O mesmo vale para o Batmóvel, que é um carro tunado — inspirado em Christine, o Carro Assassino, obra de Stephen King adaptada ao cinema em 1983 pelo mestre do terror John Carpenter —, e a moto que ele usa, que é um modelo comum (apesar de, provavelmente, ser bem cara). A própria Batcaverna não é espaçosa ou high-tech como vista em outros filmes: é uma estação de metrô abandonada e que lembra mais uma oficina. As inspirações de Reeves vieram das HQs Batman: Ano Zero (2013 - 2014), Batman: Ano Um (1987) e Batman: Ano Dois (1987).
Sem supers
Na trama construída por Matt Reeves e por Peter Craig não existe espaço para super-heróis. Ou seja, não vá para o cinema esperando ver o Superman ou a Mulher-Maravilha. Não tem, sequer, easter eggs destes personagens. O filme é do Batman e com uma pegada que ainda é mais realista que a versão de Christopher Nolan. A história é isolada e contida dentro de Gotham City, onde a máfia, a corrupção e a miséria são os principais problemas.

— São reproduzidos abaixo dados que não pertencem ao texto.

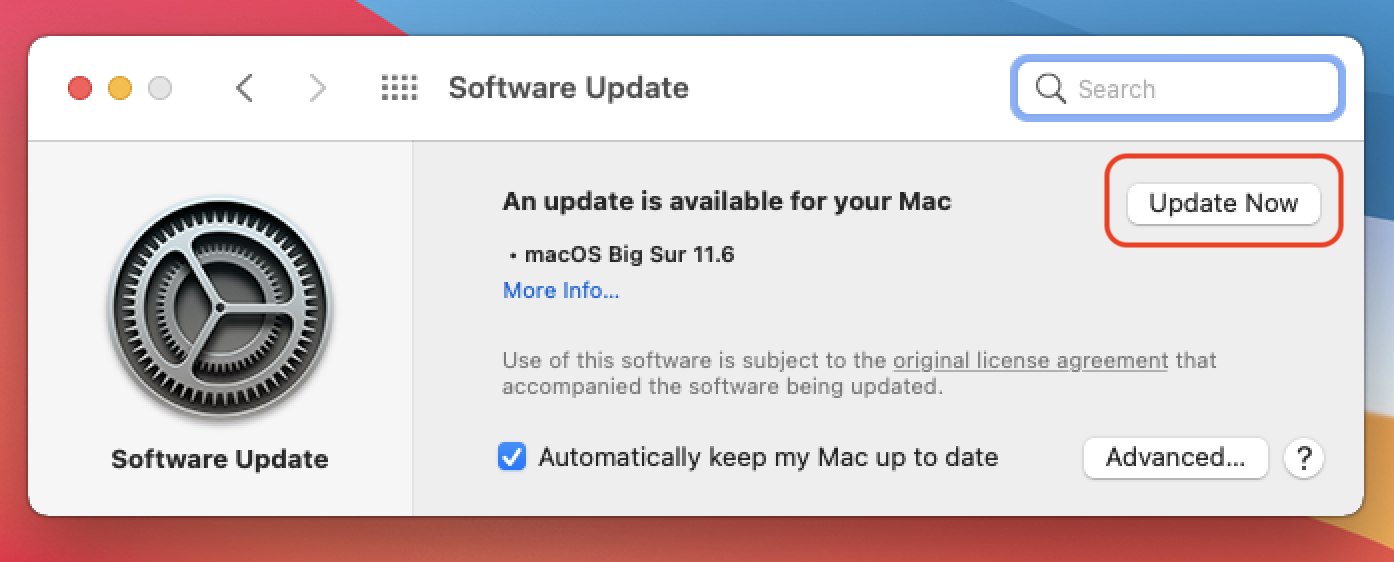
Task: Click the Software Update window title
Action: 569,88
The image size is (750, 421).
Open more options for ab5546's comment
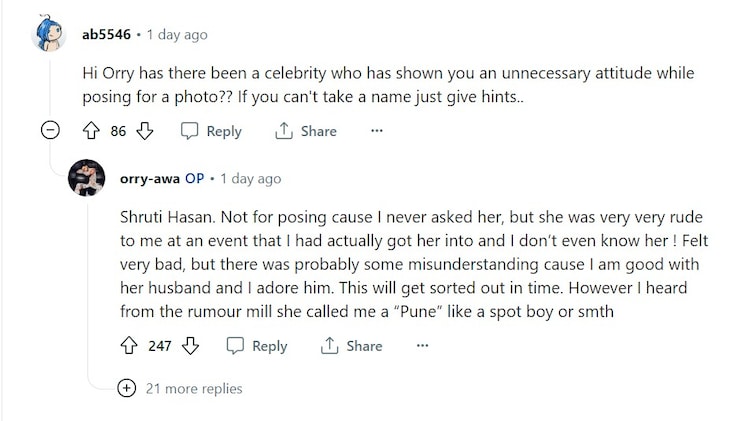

E os personagens tanto não sabem do conceito de super-heróis, que toda vez que o Batman aparece entre pessoas comuns, elas o olham dos pés à cabeça e o chamam de "criatura esquisita". Não é comum neste mundo alguém vestir uma fantasia e sair por aí fazendo justiça, portanto. Mas isso não quer dizer que o filme não introduza elementos para uma continuação... E o final já desenha bem isso.
Três horas
Além de todos os pontos já citados, outra coisa que chama atenção é a duração. A nova produção do Homem-Morcego conta com quase três horas de projeção — mais especificamente, 2h55min —, o que torna este o filme mais longo do herói.
Todo este tempo, que até pode ser um pouco cansativo, é empregado para desenvolver o personagem, mostrando os seus medos, seus conflitos, mas também as suas habilidades. E sem precisar recorrer a flashbacks. E, assim, Robert Pattinson brilha, entregando um Bruce Wayne mais completo que os seus antecessores.